(Material for this exercise Opens)

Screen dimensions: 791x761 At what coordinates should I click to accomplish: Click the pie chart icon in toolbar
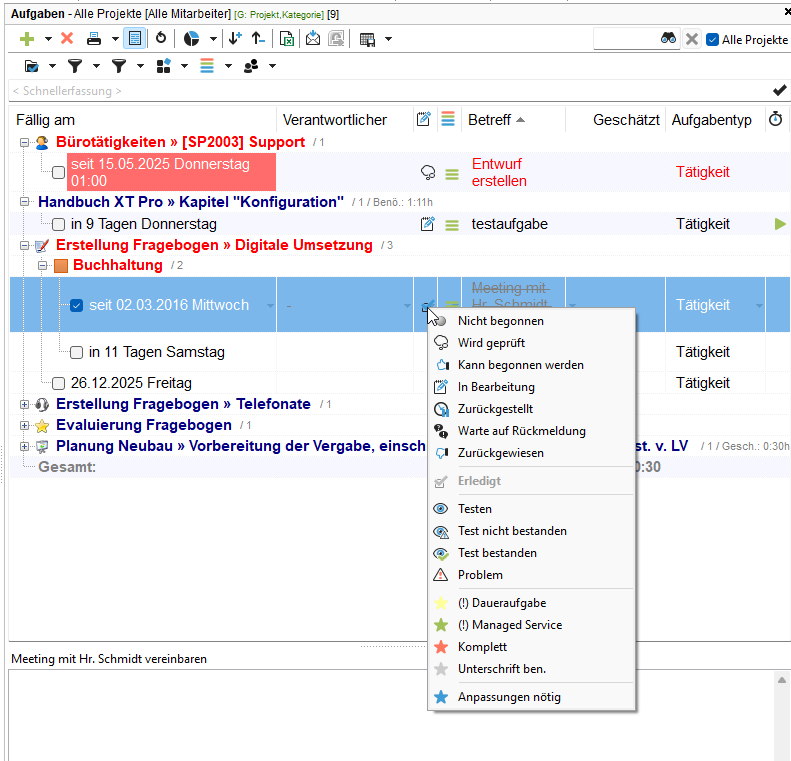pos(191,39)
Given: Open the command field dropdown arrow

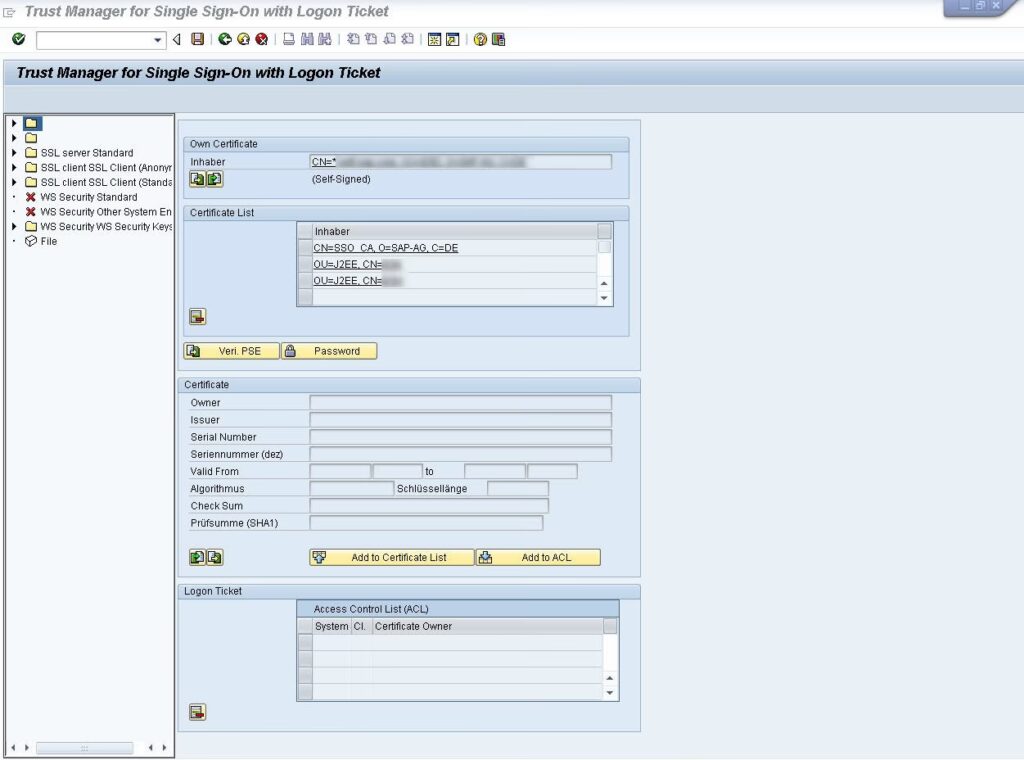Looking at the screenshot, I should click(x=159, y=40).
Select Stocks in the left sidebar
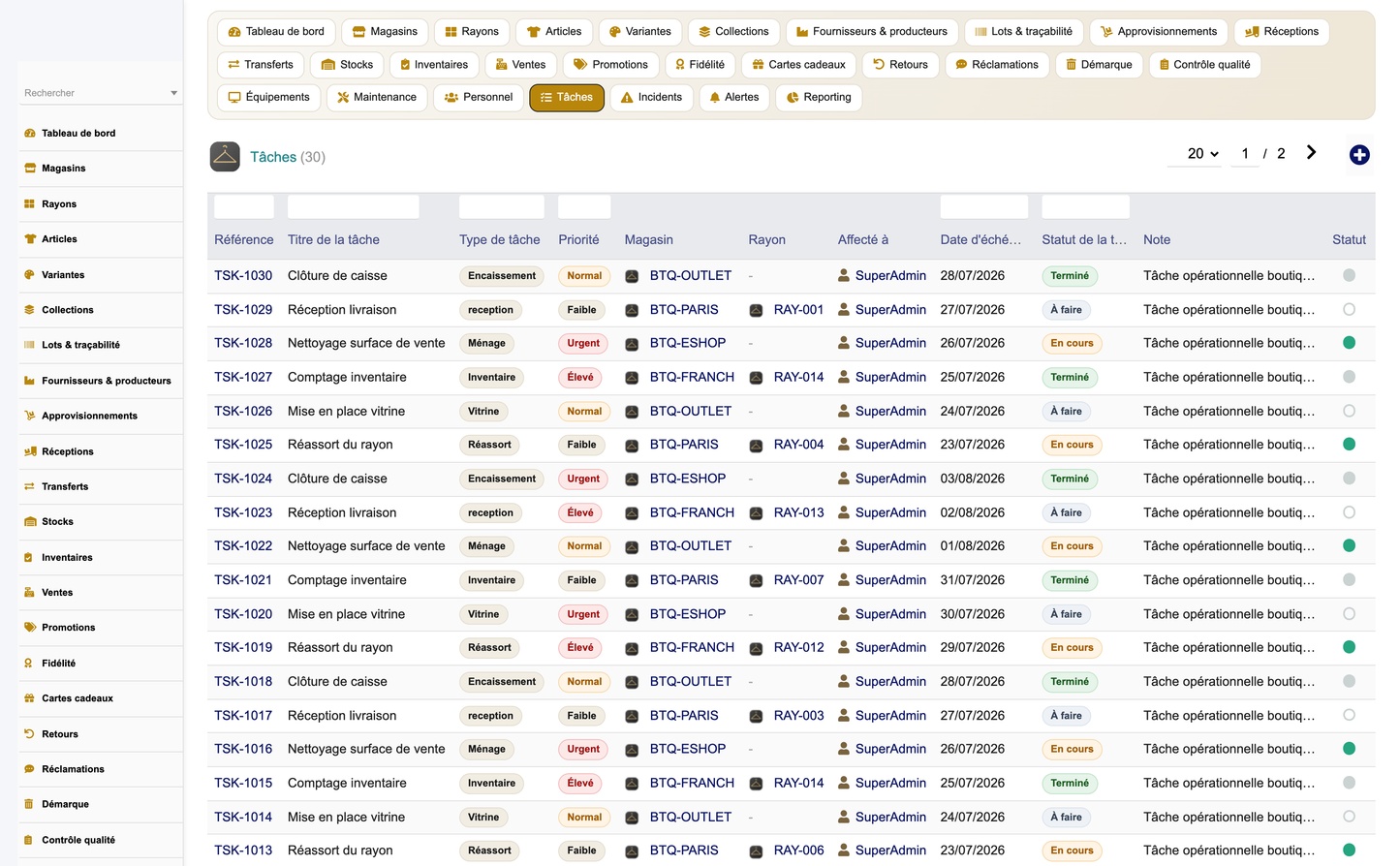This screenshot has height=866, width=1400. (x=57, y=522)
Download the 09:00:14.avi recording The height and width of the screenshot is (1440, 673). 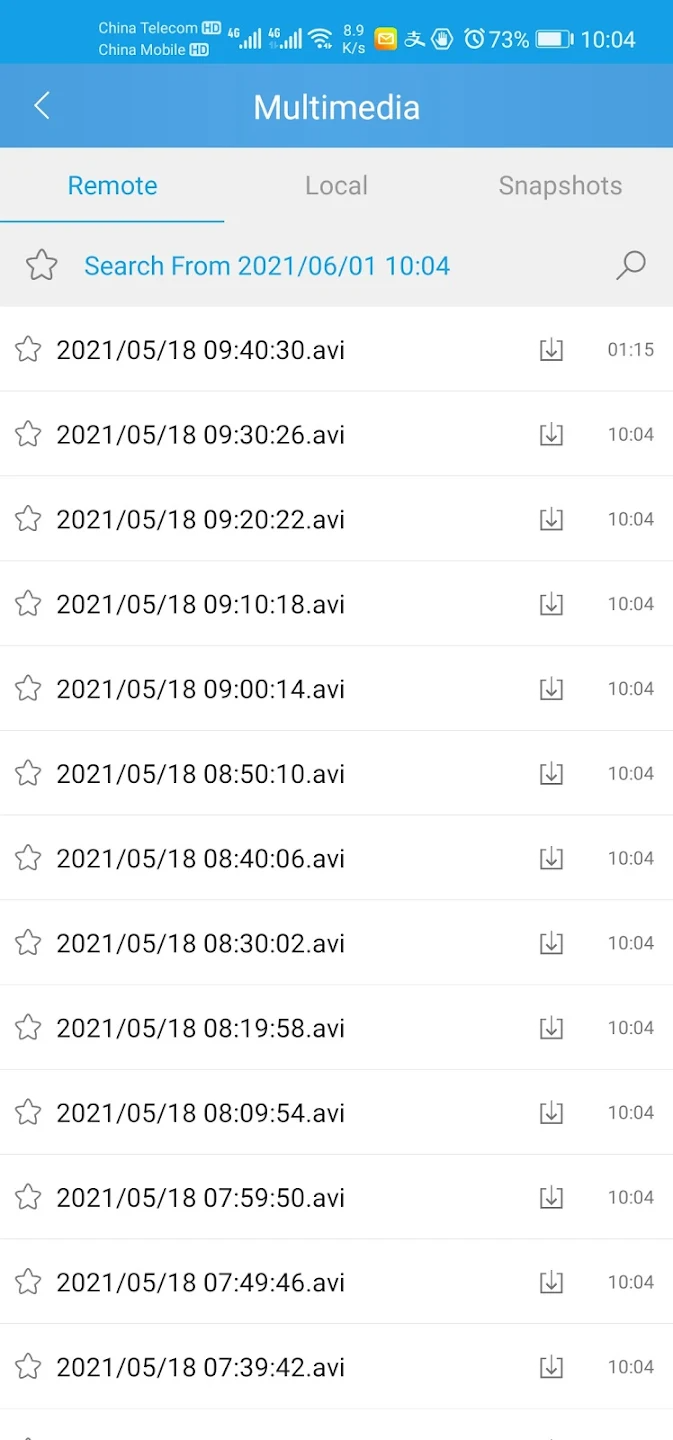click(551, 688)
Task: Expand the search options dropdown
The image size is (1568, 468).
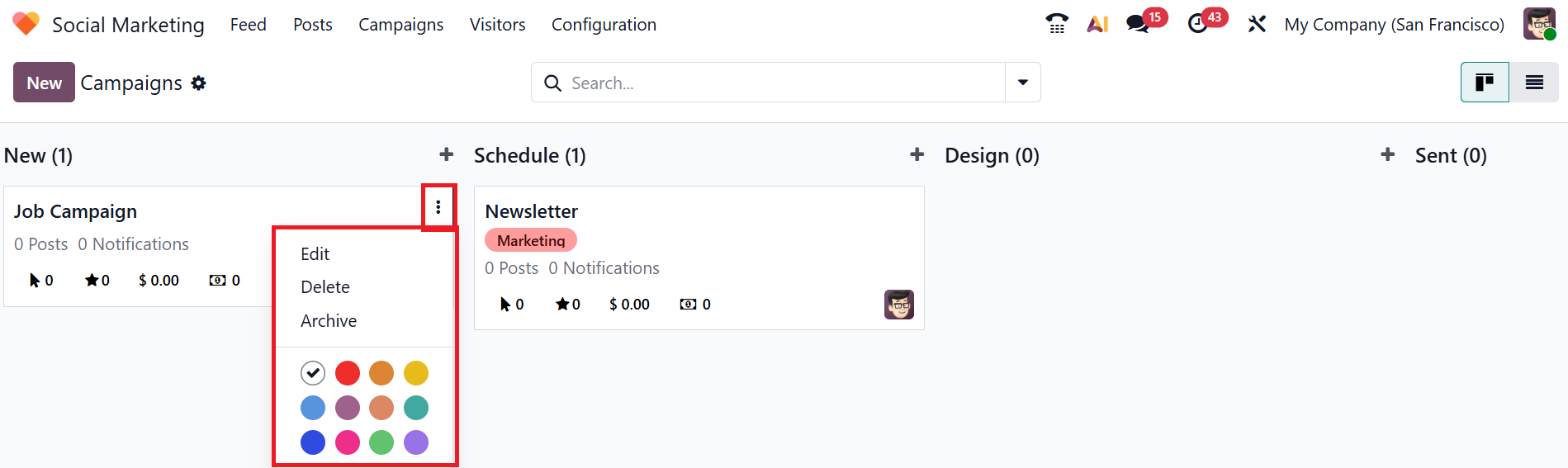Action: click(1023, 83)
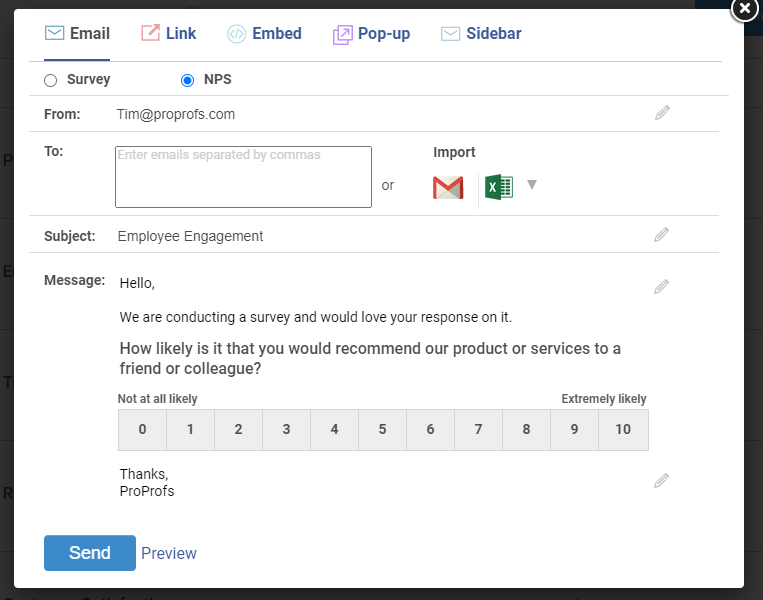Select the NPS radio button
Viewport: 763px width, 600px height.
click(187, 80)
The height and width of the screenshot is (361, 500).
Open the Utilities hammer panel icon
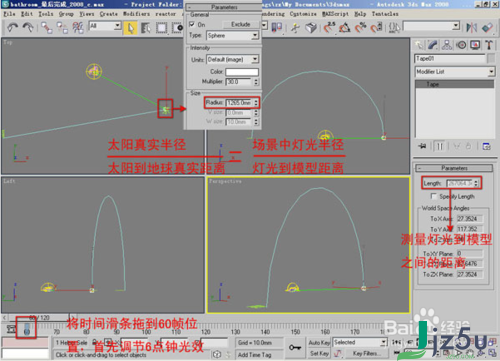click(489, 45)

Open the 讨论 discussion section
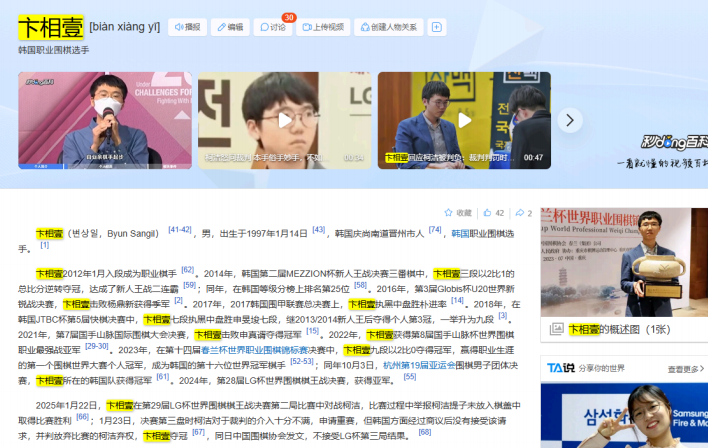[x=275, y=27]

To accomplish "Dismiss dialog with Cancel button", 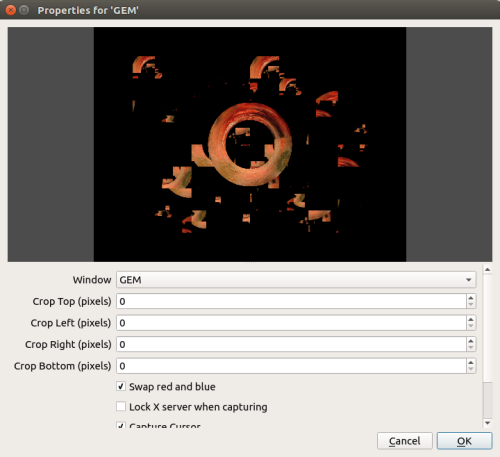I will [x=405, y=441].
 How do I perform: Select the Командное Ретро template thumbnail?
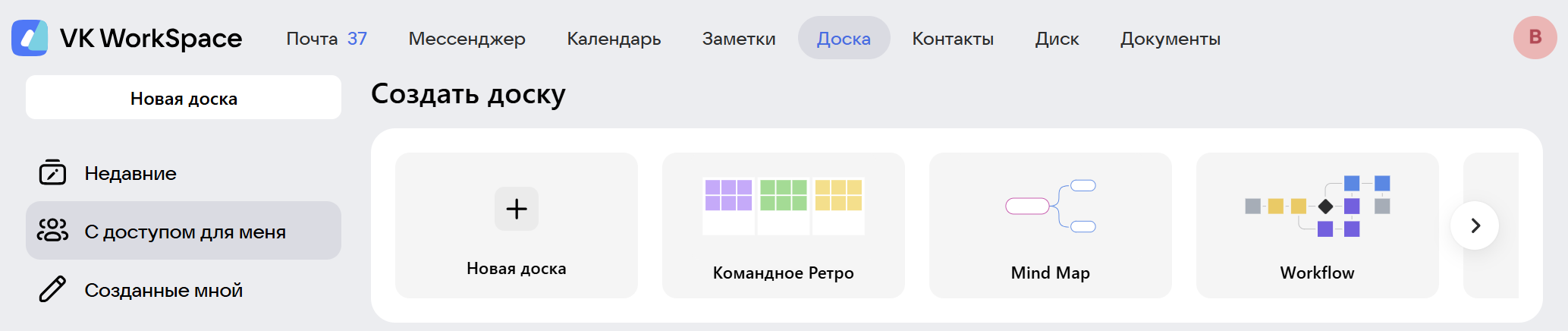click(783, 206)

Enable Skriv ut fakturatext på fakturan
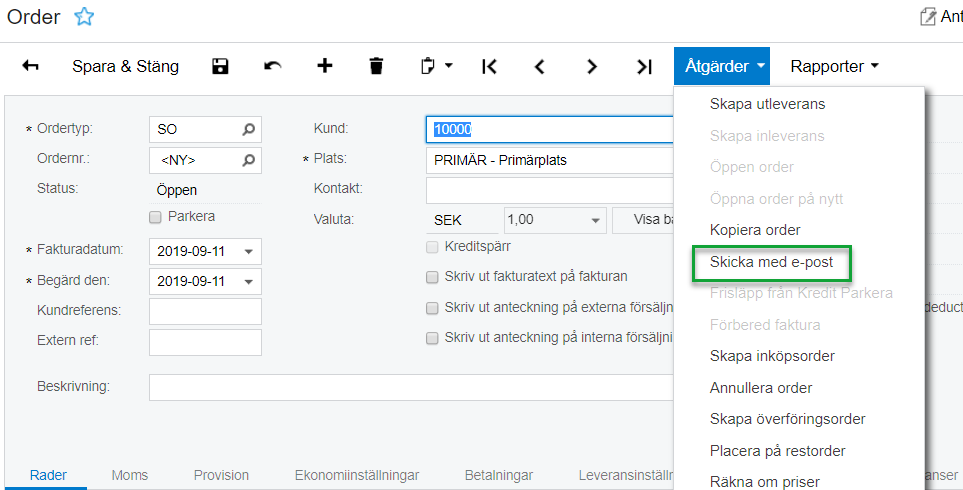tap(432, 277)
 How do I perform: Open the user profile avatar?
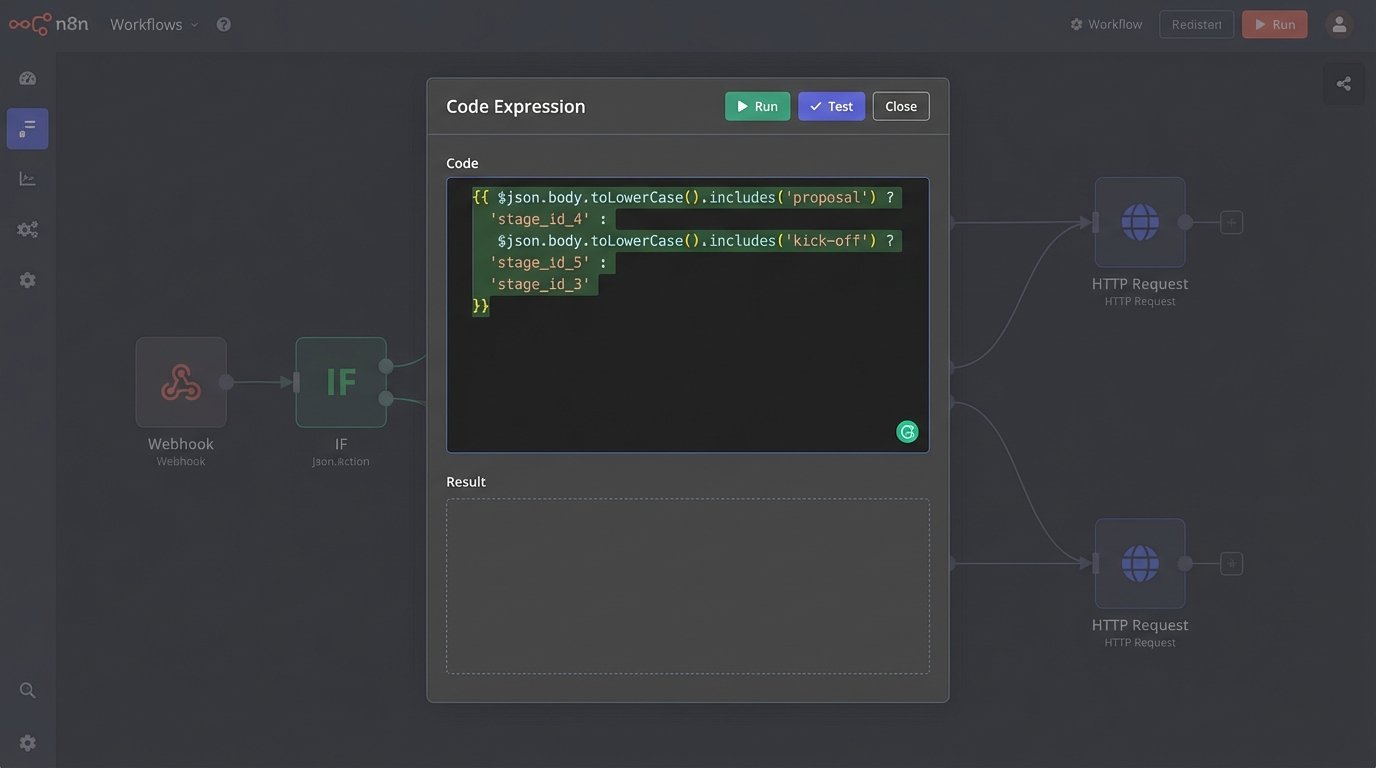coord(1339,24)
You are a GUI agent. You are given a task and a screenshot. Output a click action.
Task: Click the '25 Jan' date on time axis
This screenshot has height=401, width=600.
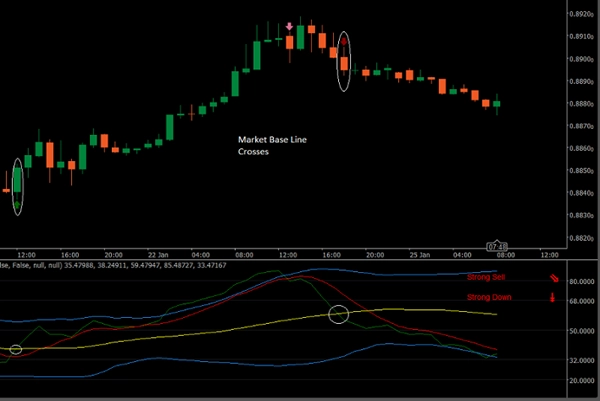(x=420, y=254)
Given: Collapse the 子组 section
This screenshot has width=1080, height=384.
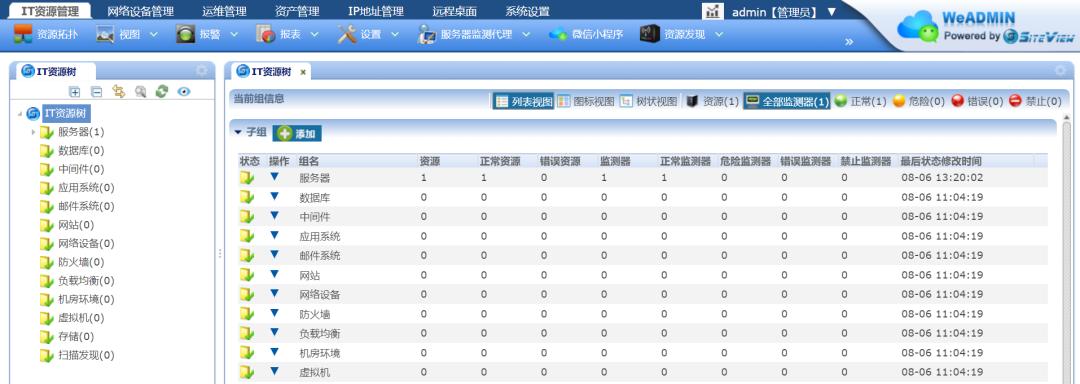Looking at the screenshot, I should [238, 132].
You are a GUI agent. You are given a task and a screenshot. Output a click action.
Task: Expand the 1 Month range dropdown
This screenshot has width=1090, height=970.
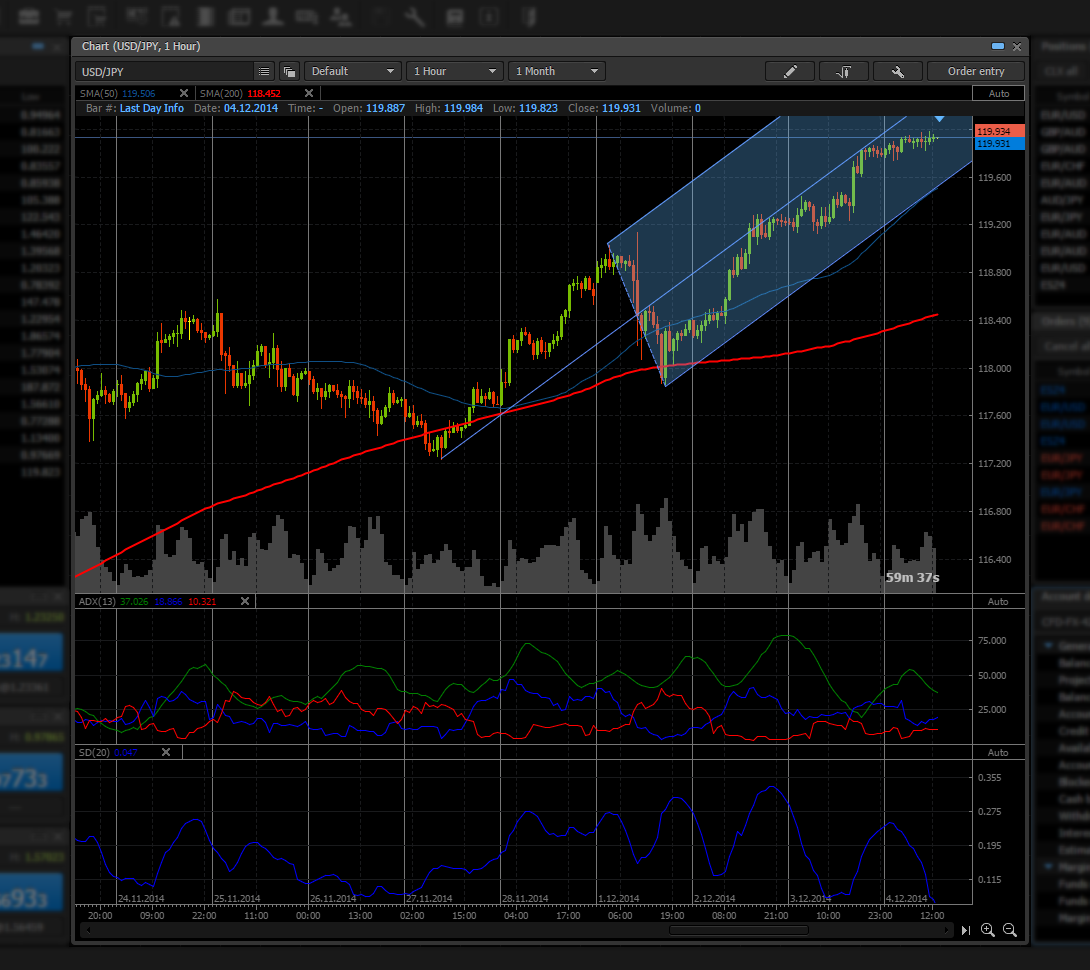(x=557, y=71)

(Material for this exercise Closes)

Brief —
Please write out exactly the lines starting at the one that contains "Given: Collapse the 子组 section" and ending with the final line of the entries, both ends included. Do not write out any pictures.

Result for this exercise —
Given: Collapse the 子组 section
This screenshot has width=1080, height=384.
Looking at the screenshot, I should [238, 132].
You are a GUI agent. You are given a task and a screenshot. Output a click action.
Task: Expand the 1 Month range dropdown
This screenshot has width=1090, height=970.
(x=557, y=71)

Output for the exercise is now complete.